===== RECORD EXTRACTS =====

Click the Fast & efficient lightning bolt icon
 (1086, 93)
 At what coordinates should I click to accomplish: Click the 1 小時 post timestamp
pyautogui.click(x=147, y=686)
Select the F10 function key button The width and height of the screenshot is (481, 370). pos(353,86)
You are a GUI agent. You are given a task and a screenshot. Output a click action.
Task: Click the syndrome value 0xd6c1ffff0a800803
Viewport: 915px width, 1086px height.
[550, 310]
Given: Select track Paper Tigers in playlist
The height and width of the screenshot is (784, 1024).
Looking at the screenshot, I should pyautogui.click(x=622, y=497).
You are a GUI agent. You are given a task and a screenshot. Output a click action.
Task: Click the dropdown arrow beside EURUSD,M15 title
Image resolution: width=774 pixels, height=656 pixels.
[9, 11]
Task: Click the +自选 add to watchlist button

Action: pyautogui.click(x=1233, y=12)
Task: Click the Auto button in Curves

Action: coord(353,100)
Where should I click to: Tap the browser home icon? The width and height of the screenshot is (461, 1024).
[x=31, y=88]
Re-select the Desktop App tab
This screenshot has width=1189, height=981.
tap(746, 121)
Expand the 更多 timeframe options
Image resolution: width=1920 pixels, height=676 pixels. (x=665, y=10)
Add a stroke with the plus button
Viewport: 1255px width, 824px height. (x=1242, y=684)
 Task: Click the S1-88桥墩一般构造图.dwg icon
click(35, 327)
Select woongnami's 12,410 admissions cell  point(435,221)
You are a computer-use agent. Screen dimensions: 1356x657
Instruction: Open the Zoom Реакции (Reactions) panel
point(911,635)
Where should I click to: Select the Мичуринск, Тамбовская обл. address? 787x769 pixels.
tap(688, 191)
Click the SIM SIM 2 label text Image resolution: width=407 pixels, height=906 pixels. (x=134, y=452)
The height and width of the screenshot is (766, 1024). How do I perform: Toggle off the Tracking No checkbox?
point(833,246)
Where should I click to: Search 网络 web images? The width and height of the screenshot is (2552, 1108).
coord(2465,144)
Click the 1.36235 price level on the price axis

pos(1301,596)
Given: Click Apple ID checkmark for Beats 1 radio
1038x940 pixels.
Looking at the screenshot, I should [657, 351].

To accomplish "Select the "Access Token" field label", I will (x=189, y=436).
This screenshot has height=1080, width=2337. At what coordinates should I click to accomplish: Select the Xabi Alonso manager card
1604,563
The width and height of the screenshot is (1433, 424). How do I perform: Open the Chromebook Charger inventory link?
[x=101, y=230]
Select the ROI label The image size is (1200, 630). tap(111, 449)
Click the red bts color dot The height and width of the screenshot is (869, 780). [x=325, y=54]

=====

Give the number of lines in the listing above where the word "label" appears, and nothing else.

#### ANSWER SECTION:
3